Development of novel immunotherapy based on nanoparticle co-delivering PLK1 and PD-L1 inhibitors for lung cancer treatment

Autor: Moataz Reda, Worapol Ngamcherdtrakul, Molly Nelson, Natnaree Siriwon, Ruijie Wang, Husam Zaidan, Daniel Bejan, Sherif Reda, Ngoc Hoang, Noah Crumrine, Justin Rehwaldt, Akash Bindal, Gordon Mills, Joe Gray, Wassana Yantasee
Rok vydání: 2022
Popis: Immune checkpoint inhibitors (ICIs) targeting PD-L1 and PD-1 have improved survival in a subset of patients with advanced non-small cell lung cancer (NSCLC). However, only a minority of NSCLC patients respond to ICIs, highlighting the need for superior immunotherapy. Herein, we developed a nanoparticle-based immunotherapy termed ARAC (Antigen Release Agent and Checkpoint Inhibitor) to enhance the efficacy of PD-L1 inhibitor. ARAC is a nanoparticle co-delivering PLK1 inhibitor (volasertib) and PD-L1 antibody. PLK1 is a key mitotic kinase that is overexpressed in various cancers including NSCLC and drives cancer growth. Inhibition of PLK1 selectively kills cancer cells and upregulates PD-L1 expression in surviving cancer cells thereby providing opportunity for ARAC targeted delivery in a positive feedback manner. ARAC reduced effective doses of volasertib and PD-L1 antibody by 5-fold in a metastatic lung tumor model (LLC-JSP) and the effect was mainly mediated by CD8 + T cells.

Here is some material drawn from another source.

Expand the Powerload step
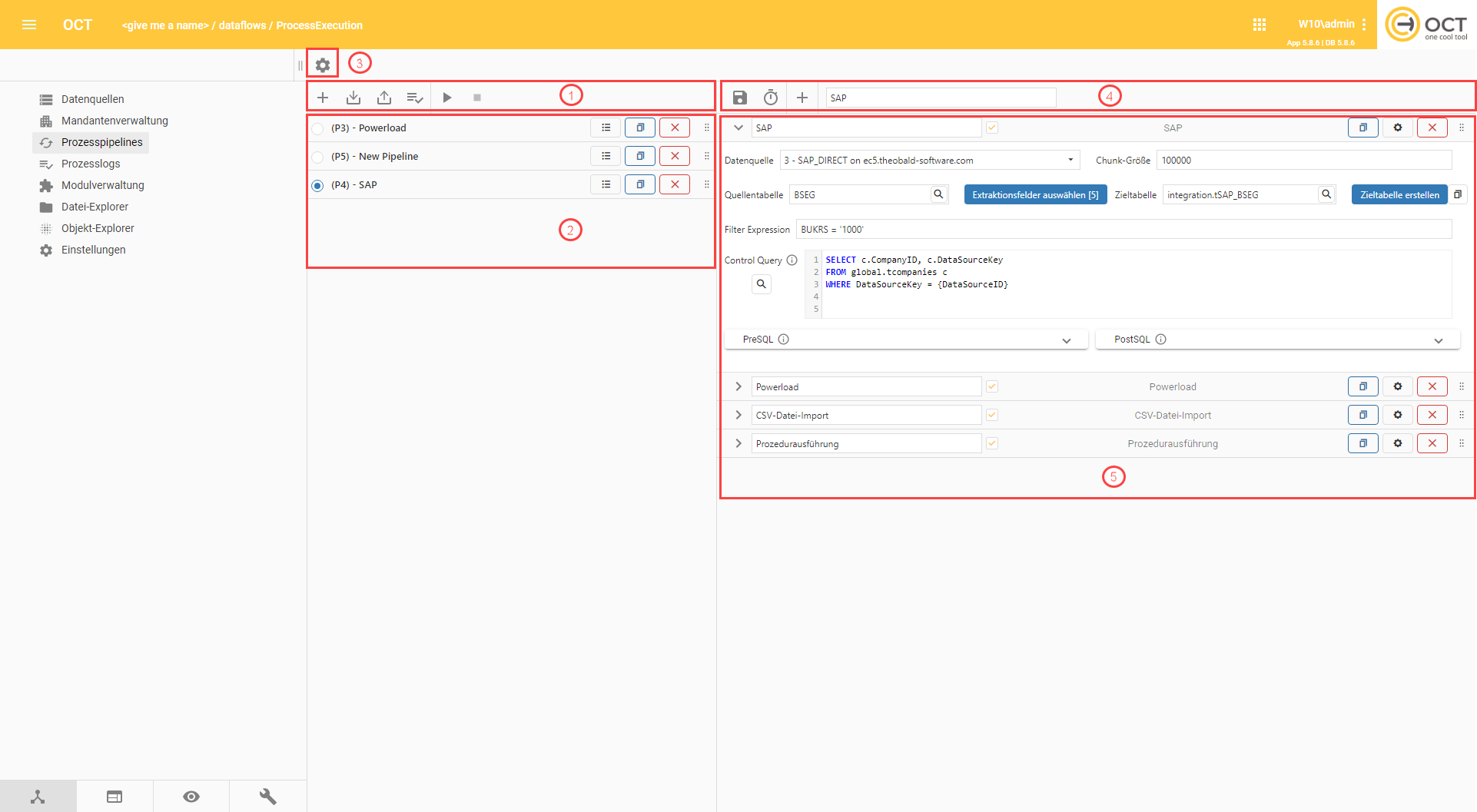The width and height of the screenshot is (1477, 812). [738, 387]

Notably, ARAC also showed efficacy in another lung tumor model (KLN-205), which does not respond to CTLA-4 and PD-1 inhibitor combination. Further, the nanoparticle construct was well-tolerated in non-human primates. This study highlights a rationale combination strategy to augment existing therapies by utilizing our nanoparticle platform that can load multiple cargo types at once.